Prostate Cancer
Prostate cancer is the second most common type of cancer in men in the United States, after skin cancer, and the third leading cause of cancer death in men. An estimated 218,890 new cases will occur in the United States in 2007, and about 1 in 35 men will die of the disease, according to the American Cancer Society. In Europe, there are approximately 225,000 prostate cancer cases and 83,000 deaths annually, according to the International Agency for Research on Cancer's GLOBOCAN 2002 database.
Prostate tumors that have stopped responding to hormone therapy or are growing despite the use of active hormone treatment strategies are characterized as hormone-refractory. The next option to consider for these patients is chemotherapy. Docetaxel (Taxotere®), in combination with prednisone, was approved by the FDA in 2004 for the treatment of patients with hormone-refractory metastatic prostate cancer. The majority (more than 80 percent) of newly diagnosed stage IV patients who fail hormone therapy are currently treated with docetaxel with prednisone.
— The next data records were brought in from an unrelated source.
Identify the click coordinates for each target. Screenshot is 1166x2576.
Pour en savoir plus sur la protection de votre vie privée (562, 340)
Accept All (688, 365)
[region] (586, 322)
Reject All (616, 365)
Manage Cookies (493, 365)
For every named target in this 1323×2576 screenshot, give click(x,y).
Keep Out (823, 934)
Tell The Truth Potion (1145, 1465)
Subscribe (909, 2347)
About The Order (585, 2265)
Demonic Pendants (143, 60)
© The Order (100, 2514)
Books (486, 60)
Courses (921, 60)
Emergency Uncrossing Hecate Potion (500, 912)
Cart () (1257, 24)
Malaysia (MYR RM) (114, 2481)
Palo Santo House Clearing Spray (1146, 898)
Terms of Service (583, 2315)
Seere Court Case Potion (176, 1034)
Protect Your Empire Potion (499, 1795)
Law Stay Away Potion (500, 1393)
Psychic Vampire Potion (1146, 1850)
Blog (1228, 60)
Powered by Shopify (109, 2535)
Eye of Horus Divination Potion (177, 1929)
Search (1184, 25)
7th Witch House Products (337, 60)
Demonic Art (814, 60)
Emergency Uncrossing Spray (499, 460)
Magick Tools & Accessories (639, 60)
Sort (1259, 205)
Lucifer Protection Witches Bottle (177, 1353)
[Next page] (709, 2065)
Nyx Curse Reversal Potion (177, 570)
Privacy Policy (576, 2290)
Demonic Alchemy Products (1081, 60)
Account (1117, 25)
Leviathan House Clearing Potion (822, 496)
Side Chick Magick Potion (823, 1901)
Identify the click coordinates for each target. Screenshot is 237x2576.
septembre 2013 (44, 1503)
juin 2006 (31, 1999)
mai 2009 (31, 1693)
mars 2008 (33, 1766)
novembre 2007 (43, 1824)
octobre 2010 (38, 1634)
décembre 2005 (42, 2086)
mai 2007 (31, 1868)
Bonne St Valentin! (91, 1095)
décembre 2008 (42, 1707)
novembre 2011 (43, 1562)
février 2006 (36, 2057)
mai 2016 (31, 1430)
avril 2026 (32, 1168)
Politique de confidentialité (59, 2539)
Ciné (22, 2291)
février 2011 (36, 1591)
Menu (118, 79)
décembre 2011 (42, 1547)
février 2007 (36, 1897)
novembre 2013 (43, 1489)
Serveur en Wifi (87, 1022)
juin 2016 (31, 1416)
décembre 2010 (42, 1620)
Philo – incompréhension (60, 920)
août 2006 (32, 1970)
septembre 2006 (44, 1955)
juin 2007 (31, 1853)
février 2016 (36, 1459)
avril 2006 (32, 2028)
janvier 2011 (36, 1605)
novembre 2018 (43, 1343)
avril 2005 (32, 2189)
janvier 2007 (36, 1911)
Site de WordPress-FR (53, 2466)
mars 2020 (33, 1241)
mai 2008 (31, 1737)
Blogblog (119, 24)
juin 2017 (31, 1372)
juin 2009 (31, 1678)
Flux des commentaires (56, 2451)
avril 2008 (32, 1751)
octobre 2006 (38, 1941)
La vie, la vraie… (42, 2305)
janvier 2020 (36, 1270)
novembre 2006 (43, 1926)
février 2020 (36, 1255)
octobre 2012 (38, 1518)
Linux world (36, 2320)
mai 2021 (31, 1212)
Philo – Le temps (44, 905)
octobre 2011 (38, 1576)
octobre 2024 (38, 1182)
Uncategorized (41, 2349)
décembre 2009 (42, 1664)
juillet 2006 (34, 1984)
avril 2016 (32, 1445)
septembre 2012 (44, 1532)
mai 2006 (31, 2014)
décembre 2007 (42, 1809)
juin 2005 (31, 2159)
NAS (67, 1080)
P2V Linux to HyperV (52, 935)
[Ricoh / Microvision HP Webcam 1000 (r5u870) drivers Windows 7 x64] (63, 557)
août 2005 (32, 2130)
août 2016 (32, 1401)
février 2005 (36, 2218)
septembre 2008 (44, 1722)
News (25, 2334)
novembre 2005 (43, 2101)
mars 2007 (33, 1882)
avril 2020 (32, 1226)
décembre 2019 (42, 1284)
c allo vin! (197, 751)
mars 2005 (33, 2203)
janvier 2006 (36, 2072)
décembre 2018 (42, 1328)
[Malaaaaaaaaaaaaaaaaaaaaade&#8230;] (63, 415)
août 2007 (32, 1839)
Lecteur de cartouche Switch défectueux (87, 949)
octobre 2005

Poniard's Phase 1 trial of picoplatin in chemotherapy-naïve hormone-refractory prostate cancer (HRPC) patients explored increasing doses of picoplatin in combination with 60 or 75 mg/m2 docetaxel administered every three weeks, with prednisone 10 mg daily. Previous safety data were confirmed, showing that the picoplatin and docetaxel combination was well tolerated with no evidence of the neurotoxicity or kidney toxicity observed with other platinum-based chemotherapies in use for other solid tumors. Myelosuppression was the dose limiting toxicity.
A Phase 2 trial of intravenous picoplatin in combination with the taxane docetaxel (Taxotere®) and prednisone in patients with metastatic HRPC is currently under way. This proof-of-concept trial of approximately 30 patients is designed to demonstrate that picoplatin improves efficacy when combined with the recommended dose of docetaxel and prednisone in the first-line setting. This single-arm trial is examining 120 mg/m2 picoplatin in combination with 75 mg/m2 docetaxel administered once every three weeks with 10 mg prednisone daily. In addition to safety, the trial is evaluating overall survival, prostate specific antigen (PSA) response, tumor response, time to progression and progression free survival. The Company enrolled this trial at the end of 2007. The Company expects to present clinical data from the Phase 1 and Phase 2 HRPC trials at scientific meetings throughout 2008.